Wednesday, November 30, 2011

Dear Technology, please slow down so we can make some laws

Dear Technology, though you treat us very well, and we are constantly pressuring you into doing more, faster, to satisfy our impatient, demanding, desires,you have surpassed our control; thus, we ask so contradictorily if you could please wait for us to catch up.

As oxymoronic as this may sound I believe current copyrights protect media producers, harm media producers, as well as represent a third option.

After taking a course in Media Law, and ethics, I have realized how incredibly intricate the First Amendment delves into very specific scenarios. the law, and the precedence in such scenarios seems reasonable, and very well grounded. the foundation of our copyright laws does truly seem to protect media procedures.

Granted, I think that technology is moving far more quickly than our ability to create new copyright laws. everyday there are new opportunities to express ourselves, and be creative. the means by which we have new opportunities whether it is through paper and pencil, the web, or new apps there are more, and more each day and though our opportunities are spreading like wildfire, our ability to create copyright laws is comparatively stagnant. thus, media procedures do not have the same kind of specific safety as they once did.

However, we might be moving into an age were copyright does not have the same power as it use to. today, we can make a digital copy of something, and it is as great as the original, whereas before, a copy did not have the same quality as the original. perhaps we are moving into a time when the original copy is no longer as important as what it can become. when we add to an original work today, we add to something that was someone else's finished product. instead of sharing our work and watching each copy fade,we now have the option to watch every use grow into something greater.

Sunday, October 30, 2011

Do, don't think, just get it done!

Produce, Produce, don't think, do... Faster! Our modern lifestyle is slowly consuming the need for critical thought. In many of our schools systems it doesn't seem to matter how anyone thinks through point 'A' to get to point 'B' so long as the correct bubble is shaded. In many work places quantity is far more important than quality. Even our personal interactions have become thoughtless connections.
+-------+
TASKS TO CARRY OUT
[1] From the records, copy word for word the part that opens with the line containing "Viewport: 2048px width, 1631px" and closes with the line containing "coord(313,547)". Leave out the pictures.
[2] Write what comes next in the blog entries about technology, copyright, and thoughtless productivity, picking up after their final sentence.

LISTED RECORDS
+-------+
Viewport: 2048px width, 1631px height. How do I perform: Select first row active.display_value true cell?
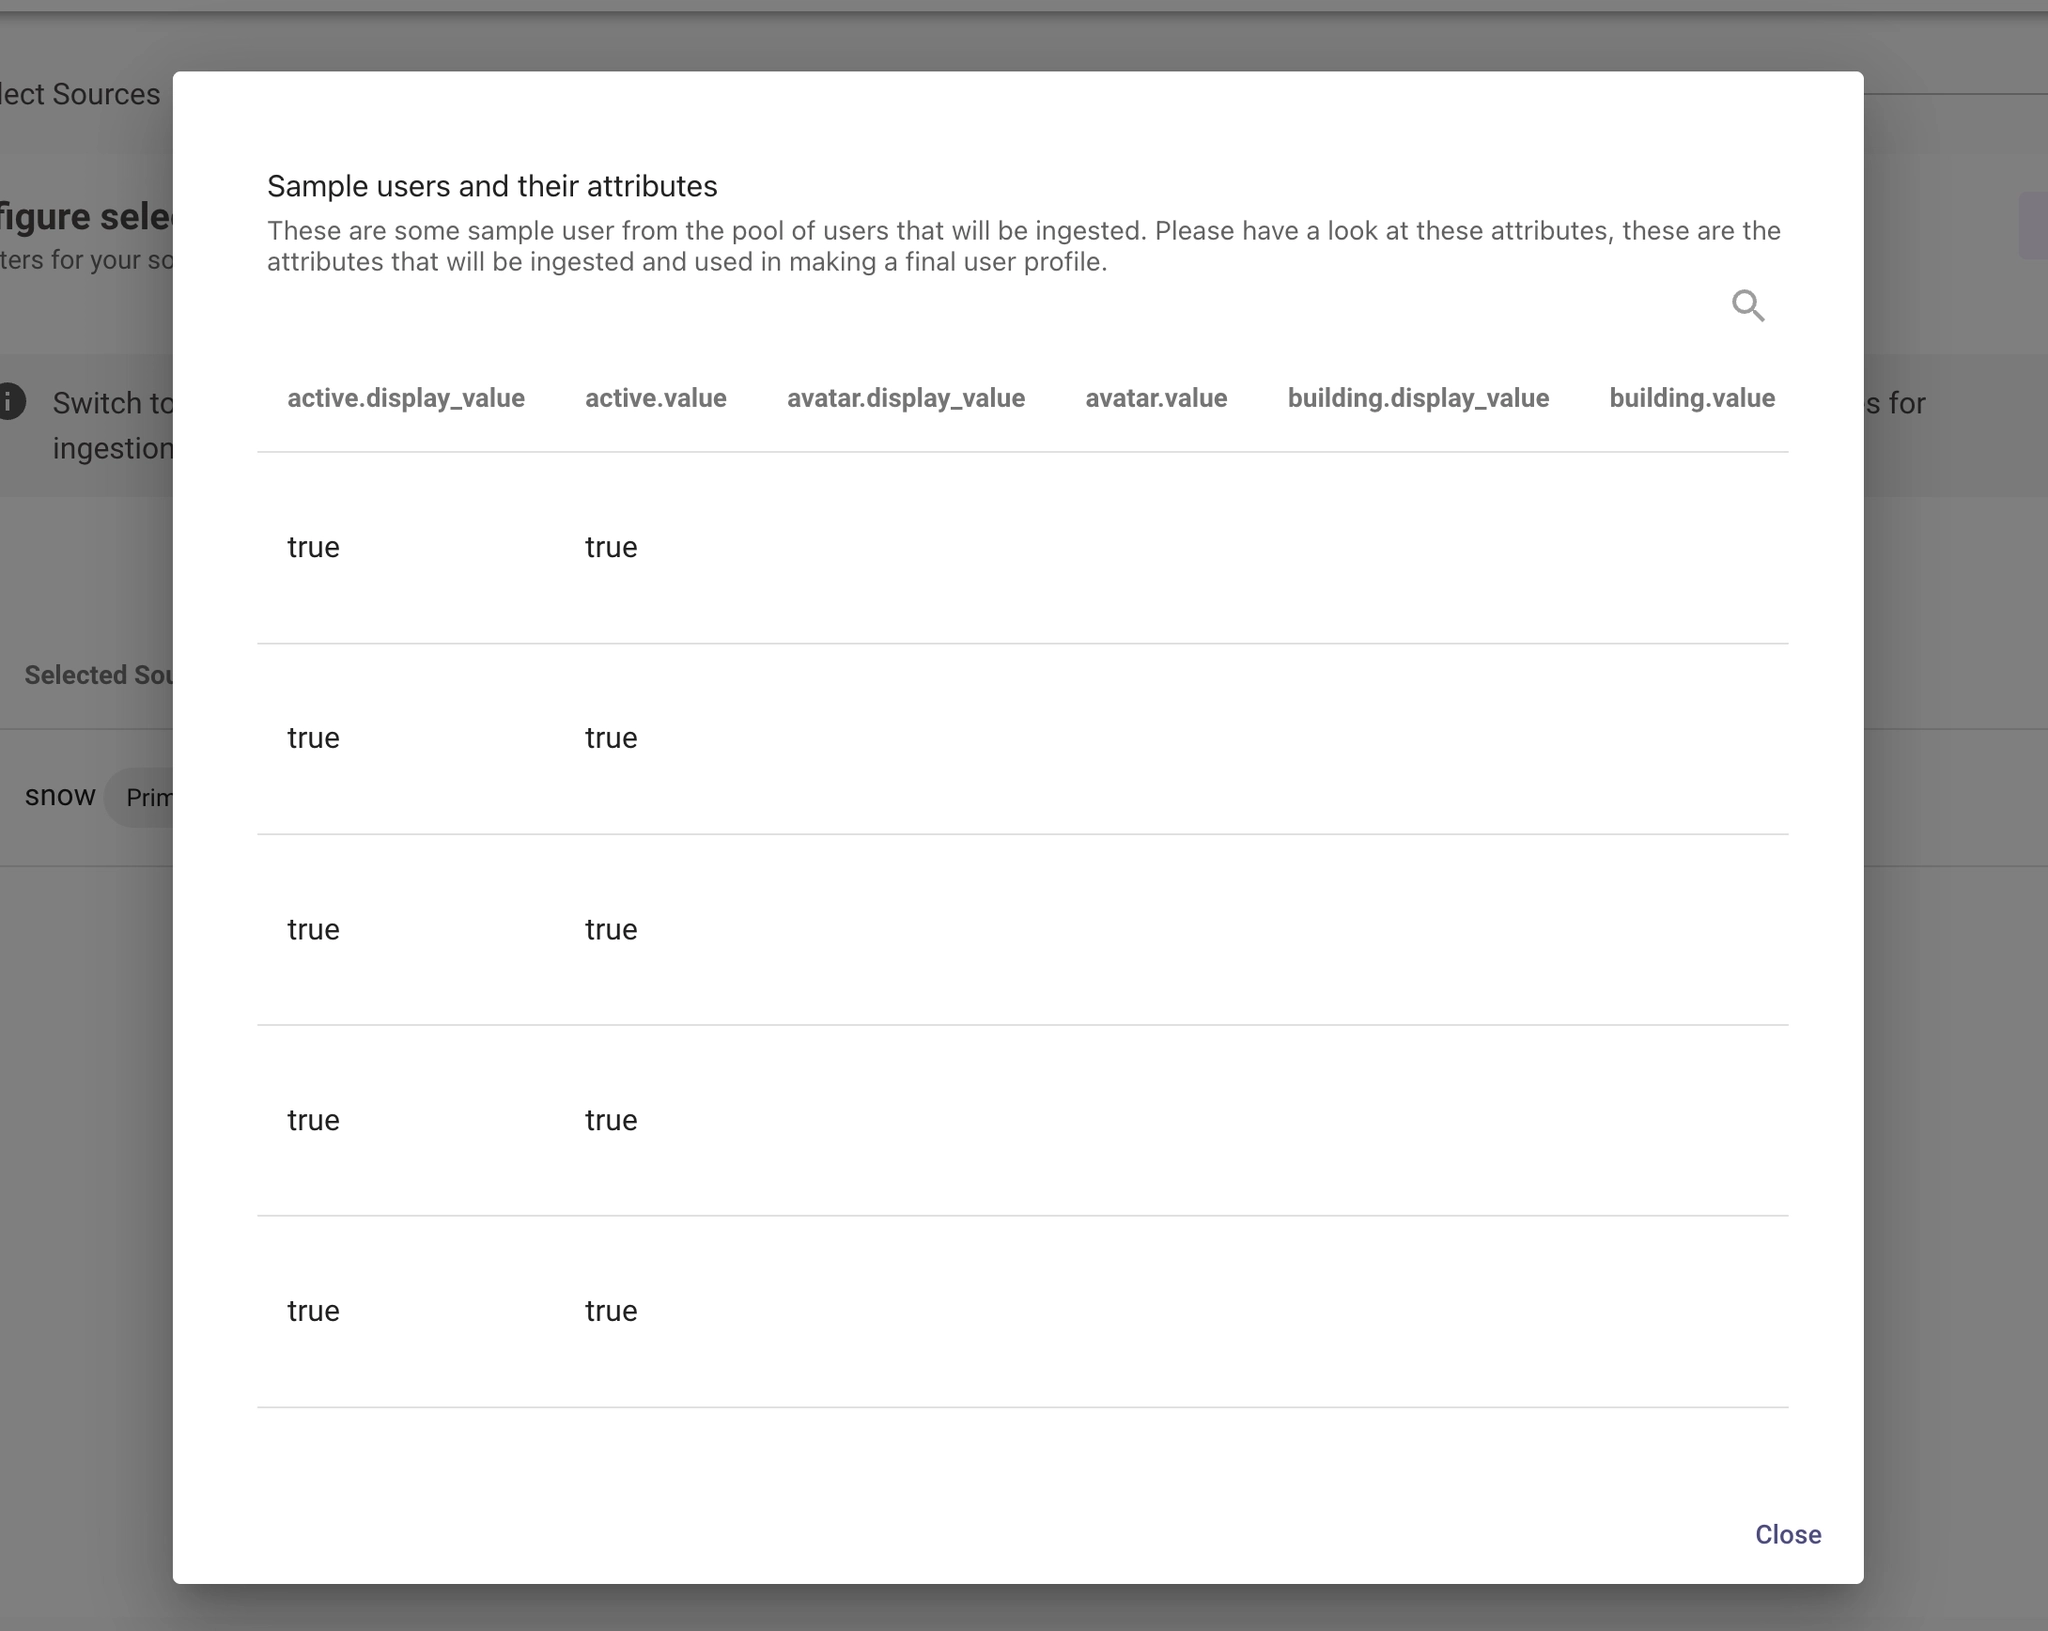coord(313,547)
+-------+
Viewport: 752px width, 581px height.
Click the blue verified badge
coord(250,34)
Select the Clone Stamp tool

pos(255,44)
+-------+
SOLVED PROBLEMS
[1]
Viewport: 2048px width, 1631px height. How do I perform: Select first row active.display_value true cell?
coord(313,547)

[2]
Facebook connects the world in a way that is so much more convenient than ever. It is genius, it is easy, but it kills critical thinking.




The pyramids above divide critical thinking into six crucial groups. If we were to compare an everyday technology, such as facebook, to the various ways of critically thinking how do you think they would compare? When we use facebook do we have to remember anything? No, we don't. Every thing is posted: All our event dates, the times, all of our comments, all of our conversations, and even our memories are documented through pictures. What is to understand on Facebook? If you want to comment, Facebook says "comment," there is not much understanding needed. You don't even need to create. If you want to tell someone you like something,you don't even need to type " I like this." You press a thumps up.

As convenient as new technology is, it destroys the need to think critically. New technology caters to our fast pass go, go, go society. It caters to our desire not to have to think, and to simply do. Is it fair to say that if technological advances, such as Facebook, actually encouraged critical thinking that they would never become popular?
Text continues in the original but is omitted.